April 18, 2024 (EIRNS)—Russian Deputy Foreign Minister Sergey Ryabkov warned yesterday that, with the U.S. Army now deploying long-range missiles to the Western Pacific, Russia may end its voluntary moratorium on the deployment of intermediate-range and shorter-range missiles on its territory, to which it committed after the U.S. withdrew from the INF Treaty in 2017. “We have already said more than once that the appearance of U.S. medium-range and shorter-range capabilities in any region of the world will mean our rejection of the moratorium you mentioned,” he said, when TASS asked whether Russia would continue to adhere to the moratorium, given that the U.S. has deployed Typhon ground-based missile systems in the Philippines, which the INF Treaty had previously banned.
“When it will happen is an open question.
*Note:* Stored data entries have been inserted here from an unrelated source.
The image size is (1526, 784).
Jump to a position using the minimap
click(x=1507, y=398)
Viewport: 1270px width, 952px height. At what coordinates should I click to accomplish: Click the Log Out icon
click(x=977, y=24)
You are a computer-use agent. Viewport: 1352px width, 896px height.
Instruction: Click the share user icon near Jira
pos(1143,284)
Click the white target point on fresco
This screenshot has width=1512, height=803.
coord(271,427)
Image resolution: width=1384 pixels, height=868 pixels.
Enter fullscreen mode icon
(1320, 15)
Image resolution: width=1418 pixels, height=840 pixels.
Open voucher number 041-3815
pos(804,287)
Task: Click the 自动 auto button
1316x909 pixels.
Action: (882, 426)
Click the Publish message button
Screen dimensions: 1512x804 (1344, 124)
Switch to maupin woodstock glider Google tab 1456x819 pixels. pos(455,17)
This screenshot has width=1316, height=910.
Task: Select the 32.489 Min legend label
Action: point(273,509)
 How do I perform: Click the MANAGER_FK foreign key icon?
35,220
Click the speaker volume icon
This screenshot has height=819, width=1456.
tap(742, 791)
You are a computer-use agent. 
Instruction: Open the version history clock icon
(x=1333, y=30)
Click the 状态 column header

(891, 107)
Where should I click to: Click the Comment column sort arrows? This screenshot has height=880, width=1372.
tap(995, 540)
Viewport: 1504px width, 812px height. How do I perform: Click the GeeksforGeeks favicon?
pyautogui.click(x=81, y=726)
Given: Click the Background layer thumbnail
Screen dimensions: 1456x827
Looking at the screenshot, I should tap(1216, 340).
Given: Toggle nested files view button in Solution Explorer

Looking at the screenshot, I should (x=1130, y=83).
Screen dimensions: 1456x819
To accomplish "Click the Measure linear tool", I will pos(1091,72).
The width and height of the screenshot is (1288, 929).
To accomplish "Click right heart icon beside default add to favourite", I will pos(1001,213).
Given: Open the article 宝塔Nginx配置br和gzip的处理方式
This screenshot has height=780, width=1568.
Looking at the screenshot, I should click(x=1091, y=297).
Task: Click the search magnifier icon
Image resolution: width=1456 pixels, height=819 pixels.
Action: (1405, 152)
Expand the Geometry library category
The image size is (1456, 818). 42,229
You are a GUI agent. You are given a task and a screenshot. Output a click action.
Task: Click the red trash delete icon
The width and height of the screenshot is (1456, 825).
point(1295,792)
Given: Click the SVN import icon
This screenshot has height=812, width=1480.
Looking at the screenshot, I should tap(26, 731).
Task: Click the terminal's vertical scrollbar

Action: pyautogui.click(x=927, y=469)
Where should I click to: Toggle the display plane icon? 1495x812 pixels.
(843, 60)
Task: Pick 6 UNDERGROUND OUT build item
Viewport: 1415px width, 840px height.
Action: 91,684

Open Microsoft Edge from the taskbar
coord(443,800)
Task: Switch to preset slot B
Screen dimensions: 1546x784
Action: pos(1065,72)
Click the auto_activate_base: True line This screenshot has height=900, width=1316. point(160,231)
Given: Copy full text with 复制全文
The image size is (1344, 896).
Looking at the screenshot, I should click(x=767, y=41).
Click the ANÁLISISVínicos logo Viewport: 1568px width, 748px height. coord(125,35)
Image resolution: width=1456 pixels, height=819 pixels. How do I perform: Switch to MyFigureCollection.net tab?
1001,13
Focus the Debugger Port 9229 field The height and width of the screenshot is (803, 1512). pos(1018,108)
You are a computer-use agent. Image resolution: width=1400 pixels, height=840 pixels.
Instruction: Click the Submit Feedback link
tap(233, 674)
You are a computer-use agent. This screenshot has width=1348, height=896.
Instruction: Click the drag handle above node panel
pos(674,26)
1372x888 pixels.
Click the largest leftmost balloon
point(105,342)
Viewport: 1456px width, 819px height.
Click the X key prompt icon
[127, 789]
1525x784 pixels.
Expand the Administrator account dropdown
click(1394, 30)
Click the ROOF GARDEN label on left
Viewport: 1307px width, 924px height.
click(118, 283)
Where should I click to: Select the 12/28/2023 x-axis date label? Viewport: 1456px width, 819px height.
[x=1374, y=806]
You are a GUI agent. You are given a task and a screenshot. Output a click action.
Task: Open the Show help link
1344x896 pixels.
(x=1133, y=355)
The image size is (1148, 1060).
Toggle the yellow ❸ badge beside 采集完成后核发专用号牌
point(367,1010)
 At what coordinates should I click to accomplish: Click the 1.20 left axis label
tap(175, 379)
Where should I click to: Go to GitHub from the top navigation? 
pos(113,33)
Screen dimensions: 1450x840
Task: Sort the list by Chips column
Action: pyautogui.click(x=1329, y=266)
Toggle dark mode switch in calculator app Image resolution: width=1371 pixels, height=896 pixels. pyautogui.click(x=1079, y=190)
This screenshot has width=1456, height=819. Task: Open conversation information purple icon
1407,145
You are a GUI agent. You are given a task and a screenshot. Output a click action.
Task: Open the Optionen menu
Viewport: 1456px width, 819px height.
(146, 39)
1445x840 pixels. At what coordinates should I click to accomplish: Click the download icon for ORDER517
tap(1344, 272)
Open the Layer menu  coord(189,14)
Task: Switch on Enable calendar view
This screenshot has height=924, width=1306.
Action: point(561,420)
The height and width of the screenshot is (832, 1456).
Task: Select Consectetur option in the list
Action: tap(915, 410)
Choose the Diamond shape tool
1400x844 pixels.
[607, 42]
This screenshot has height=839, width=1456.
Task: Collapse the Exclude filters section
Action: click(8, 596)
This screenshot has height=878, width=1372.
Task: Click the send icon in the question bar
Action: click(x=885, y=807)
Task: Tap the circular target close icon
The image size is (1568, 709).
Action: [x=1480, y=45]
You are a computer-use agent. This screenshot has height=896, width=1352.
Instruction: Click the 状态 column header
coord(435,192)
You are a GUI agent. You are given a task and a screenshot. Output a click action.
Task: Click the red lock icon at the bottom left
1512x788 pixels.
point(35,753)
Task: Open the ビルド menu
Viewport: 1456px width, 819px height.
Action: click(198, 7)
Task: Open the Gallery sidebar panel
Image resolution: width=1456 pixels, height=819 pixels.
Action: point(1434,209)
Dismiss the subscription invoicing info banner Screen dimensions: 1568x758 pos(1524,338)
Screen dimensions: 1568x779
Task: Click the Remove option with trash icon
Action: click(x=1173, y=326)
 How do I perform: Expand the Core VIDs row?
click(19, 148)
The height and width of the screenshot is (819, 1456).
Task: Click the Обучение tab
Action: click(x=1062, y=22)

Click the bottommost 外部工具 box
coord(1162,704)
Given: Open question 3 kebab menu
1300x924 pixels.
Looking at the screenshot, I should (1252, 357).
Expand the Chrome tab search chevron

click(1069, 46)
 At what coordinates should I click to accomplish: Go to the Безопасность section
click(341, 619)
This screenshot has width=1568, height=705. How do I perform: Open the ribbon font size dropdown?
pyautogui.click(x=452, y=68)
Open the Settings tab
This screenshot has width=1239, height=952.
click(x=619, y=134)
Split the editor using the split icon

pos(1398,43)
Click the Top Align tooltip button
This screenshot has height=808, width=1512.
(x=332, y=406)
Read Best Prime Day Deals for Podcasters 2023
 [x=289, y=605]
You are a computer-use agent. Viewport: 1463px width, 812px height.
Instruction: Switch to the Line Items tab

The moratorium was announced by the president. So, any decisions in this regard are made at the highest level. The Americans know very well that the period of relative stability in this area will end for them, but they are taking another other path,” the diplomat went on to say.
Russia’s Ambassador to the U.S. Anatoly Antonov echoed Ryabkov’s warning, in reply to media questions yesterday: Asked: “How could you comment on the U.S.-Philippines military exercises Salaknib 24 taking place these days? According to statements made by the U.S. Army, as part of the exercises, elements of the Typhon intermediate-range missile system were airlifted from the State of Washington, U.S.A. to Luzon?”
Antonov replied: “The Pentagon’s public demonstration of its capabilities in the Asia-Pacific region for the rapid deployment of missile weapons previously banned under the INF Treaty raises deep concern. The U.S. side is bringing an entire class of destabilizing weapons out of the shadows to ensure its military superiority over opponents.”
Antonov emphasized: “Such steps represent another powerful blow to strategic stability. Asia has already accumulated a lot of ‘hot’ material, and the region is rapidly militarizing,” Antonov said in his reply. As the U.S. Indo-Pacific Command has said, the U.S. forces for the first time deployed a medium-range missile system of the Mid-Range Capability (MRC) class.
Antonov also charged that “The United States is purposefully escalating the level of military confrontation and fueling hotbeds of tension. They are creating new closed groupings and military-political alliances in the Asia-Pacific region. Thus, Washington is trying to return the world to the darkest times of the Cold War and balancing on the brink of a nuclear conflict,” he said, referring to the U.S.-led effort to create a de facto military alliance also involving Japan, South Korea, the Philippines, and Australia.